(Your instructions)
State how many lines of the records below contain the string "Viscosidade". Give only the number.

(Information)
.....

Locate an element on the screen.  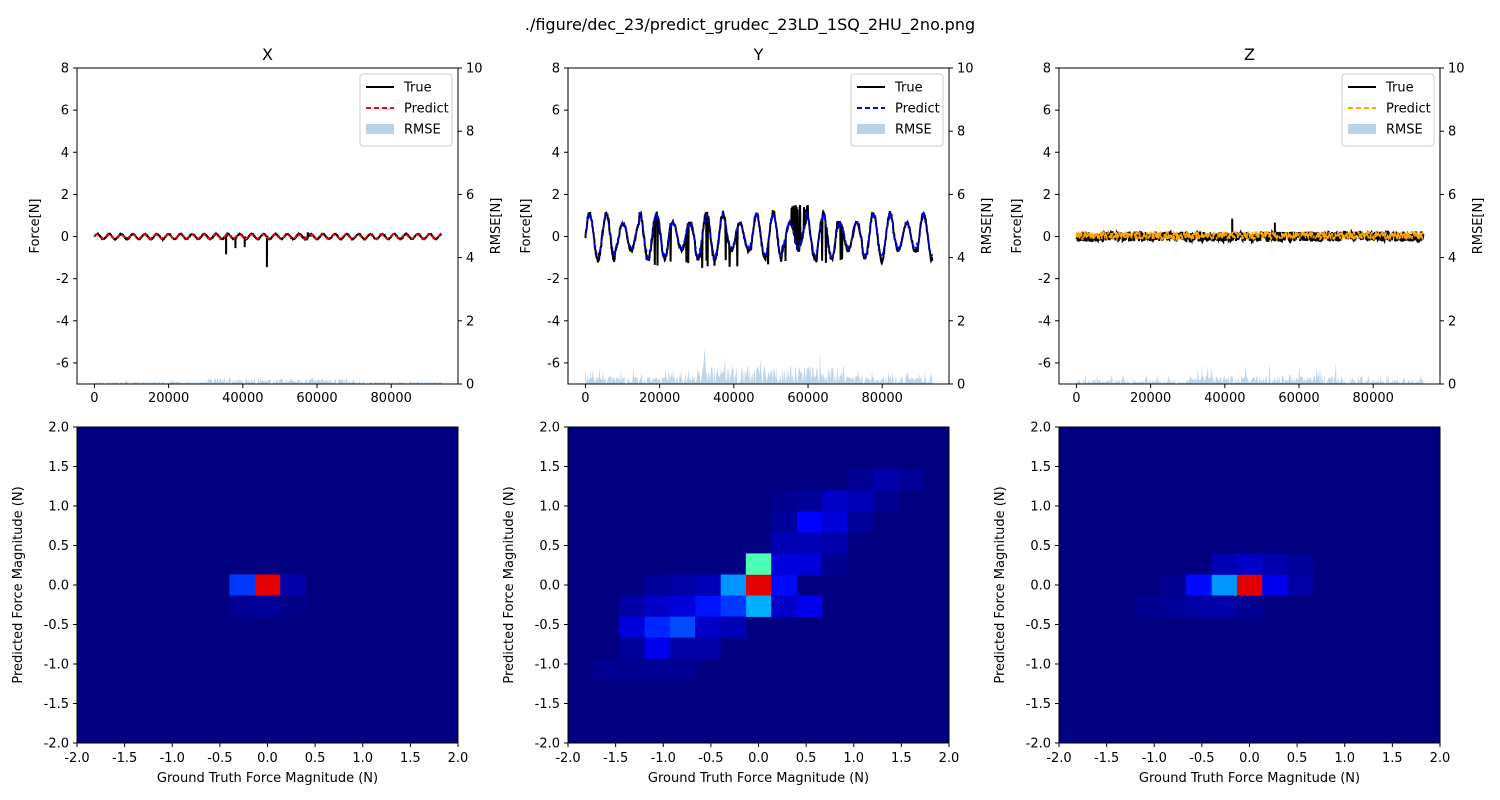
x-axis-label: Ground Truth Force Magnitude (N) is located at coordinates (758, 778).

.....

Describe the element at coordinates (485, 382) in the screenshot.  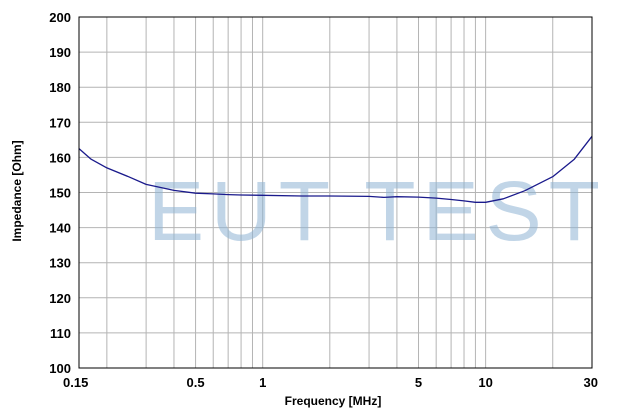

.....

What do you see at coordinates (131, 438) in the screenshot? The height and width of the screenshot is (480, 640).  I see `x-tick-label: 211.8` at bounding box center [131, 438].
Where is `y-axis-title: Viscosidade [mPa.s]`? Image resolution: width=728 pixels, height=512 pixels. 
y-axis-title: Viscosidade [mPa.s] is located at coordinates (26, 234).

.....

(Written reply)
2